Provide again, from the entries below, every line from the one containing "Task: Toggle 사용자 제스처 에뮬레이트 checkbox" through the one containing "880x485 pixels.", exactly as written, and no other line.

━━━━━━━━━━━━━━━━━━━━━━━━━━━━━━

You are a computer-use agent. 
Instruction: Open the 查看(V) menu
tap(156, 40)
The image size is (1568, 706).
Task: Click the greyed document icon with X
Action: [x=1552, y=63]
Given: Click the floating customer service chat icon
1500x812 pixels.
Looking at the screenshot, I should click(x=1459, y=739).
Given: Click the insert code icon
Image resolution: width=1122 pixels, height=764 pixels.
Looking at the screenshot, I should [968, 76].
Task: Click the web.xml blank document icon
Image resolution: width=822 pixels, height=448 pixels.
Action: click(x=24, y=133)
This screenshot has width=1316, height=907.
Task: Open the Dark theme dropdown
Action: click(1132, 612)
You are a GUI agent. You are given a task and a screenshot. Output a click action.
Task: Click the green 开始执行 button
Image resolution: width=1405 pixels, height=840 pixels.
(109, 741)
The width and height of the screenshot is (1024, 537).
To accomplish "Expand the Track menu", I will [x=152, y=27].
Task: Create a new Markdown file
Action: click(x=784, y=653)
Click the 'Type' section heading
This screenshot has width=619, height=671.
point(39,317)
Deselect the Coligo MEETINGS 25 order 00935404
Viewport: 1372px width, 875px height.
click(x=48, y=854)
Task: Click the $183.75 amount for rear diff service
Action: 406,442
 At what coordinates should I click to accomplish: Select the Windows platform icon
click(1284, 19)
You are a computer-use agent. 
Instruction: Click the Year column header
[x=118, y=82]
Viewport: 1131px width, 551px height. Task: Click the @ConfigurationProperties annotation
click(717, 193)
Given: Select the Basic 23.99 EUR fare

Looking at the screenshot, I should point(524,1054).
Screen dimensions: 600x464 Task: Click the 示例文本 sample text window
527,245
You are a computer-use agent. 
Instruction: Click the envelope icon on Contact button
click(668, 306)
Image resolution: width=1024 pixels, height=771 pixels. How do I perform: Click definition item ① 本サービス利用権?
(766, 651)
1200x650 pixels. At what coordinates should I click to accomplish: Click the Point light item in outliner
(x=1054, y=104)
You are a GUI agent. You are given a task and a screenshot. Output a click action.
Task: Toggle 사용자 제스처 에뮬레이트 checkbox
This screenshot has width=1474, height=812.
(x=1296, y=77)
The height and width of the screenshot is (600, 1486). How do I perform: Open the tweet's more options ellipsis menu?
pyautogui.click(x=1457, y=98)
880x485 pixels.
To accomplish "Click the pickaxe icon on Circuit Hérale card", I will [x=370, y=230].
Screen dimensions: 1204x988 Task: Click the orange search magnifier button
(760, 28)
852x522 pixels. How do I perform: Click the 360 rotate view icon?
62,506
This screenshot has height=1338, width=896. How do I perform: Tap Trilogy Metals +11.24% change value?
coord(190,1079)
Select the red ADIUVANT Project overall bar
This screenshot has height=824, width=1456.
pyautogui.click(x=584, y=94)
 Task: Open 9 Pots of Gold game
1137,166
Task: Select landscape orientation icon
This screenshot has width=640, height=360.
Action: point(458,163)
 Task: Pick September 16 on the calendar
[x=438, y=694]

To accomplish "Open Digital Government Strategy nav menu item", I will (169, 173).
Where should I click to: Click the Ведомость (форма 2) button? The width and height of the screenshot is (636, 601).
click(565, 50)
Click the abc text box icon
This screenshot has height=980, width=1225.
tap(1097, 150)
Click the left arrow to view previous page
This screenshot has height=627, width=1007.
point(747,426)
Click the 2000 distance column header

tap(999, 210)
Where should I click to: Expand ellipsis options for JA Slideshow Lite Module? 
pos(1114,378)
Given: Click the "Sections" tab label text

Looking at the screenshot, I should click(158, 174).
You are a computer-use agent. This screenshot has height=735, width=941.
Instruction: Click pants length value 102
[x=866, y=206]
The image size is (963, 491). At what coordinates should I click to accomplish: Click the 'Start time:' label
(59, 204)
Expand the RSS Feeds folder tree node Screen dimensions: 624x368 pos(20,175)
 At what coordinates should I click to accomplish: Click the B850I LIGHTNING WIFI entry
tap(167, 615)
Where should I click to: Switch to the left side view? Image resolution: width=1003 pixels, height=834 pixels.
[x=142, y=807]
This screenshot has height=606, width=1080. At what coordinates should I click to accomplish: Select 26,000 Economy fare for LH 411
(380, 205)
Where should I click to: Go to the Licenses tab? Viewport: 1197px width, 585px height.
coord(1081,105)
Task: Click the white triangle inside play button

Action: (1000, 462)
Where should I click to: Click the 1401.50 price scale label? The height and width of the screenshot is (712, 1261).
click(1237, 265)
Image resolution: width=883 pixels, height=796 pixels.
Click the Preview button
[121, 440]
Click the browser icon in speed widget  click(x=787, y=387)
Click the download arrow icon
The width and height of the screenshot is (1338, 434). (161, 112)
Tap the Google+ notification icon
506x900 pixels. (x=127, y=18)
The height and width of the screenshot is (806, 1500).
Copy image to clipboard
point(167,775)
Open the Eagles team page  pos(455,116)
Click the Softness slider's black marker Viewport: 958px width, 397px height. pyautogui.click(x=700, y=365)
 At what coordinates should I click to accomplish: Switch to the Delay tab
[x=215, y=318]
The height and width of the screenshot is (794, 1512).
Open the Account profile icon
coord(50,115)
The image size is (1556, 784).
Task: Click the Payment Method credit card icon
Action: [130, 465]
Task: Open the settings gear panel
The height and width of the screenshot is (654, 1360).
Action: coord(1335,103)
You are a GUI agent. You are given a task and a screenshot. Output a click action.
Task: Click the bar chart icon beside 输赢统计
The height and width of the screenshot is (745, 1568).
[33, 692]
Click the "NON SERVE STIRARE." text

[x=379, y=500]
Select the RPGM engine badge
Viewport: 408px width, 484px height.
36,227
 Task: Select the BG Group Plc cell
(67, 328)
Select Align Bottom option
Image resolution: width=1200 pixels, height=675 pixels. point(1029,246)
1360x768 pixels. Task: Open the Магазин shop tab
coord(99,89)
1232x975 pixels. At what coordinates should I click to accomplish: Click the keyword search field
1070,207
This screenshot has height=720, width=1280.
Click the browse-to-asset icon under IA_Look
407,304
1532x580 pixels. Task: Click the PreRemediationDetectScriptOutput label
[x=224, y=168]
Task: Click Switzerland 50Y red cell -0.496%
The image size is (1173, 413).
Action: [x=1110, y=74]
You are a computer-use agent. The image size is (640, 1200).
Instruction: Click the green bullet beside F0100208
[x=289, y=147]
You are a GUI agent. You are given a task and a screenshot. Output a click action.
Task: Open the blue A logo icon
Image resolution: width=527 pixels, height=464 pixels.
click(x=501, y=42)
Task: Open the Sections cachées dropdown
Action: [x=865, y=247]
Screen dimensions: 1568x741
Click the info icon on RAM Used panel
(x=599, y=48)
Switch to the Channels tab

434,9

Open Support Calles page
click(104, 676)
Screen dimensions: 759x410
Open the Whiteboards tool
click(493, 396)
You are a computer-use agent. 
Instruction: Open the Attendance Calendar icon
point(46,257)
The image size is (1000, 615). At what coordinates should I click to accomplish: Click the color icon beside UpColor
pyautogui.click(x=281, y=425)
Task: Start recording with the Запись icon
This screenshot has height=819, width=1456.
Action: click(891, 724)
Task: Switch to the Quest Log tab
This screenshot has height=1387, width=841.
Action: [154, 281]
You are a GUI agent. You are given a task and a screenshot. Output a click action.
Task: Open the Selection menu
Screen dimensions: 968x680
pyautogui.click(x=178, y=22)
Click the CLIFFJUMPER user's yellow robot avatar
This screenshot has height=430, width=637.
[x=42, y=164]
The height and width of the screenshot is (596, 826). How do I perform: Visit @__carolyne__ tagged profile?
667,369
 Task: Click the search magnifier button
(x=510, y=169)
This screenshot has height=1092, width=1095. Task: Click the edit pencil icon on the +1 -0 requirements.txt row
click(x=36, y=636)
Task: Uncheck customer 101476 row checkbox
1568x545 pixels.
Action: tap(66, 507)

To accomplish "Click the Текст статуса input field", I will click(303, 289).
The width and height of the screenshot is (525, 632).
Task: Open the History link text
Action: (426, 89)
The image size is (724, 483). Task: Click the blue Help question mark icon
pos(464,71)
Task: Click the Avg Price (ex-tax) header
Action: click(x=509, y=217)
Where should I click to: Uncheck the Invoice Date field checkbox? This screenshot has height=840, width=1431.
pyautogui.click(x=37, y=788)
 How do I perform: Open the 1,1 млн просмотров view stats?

━━━━━━━━━━━━━━━━━━━━━━━━━━━━━━

Your response:
Task: Toggle 사용자 제스처 에뮬레이트 checkbox
This screenshot has width=1474, height=812.
(x=1296, y=77)
The height and width of the screenshot is (600, 1486). How do I perform: Open the tweet's more options ellipsis menu?
pyautogui.click(x=1457, y=98)
880x485 pixels.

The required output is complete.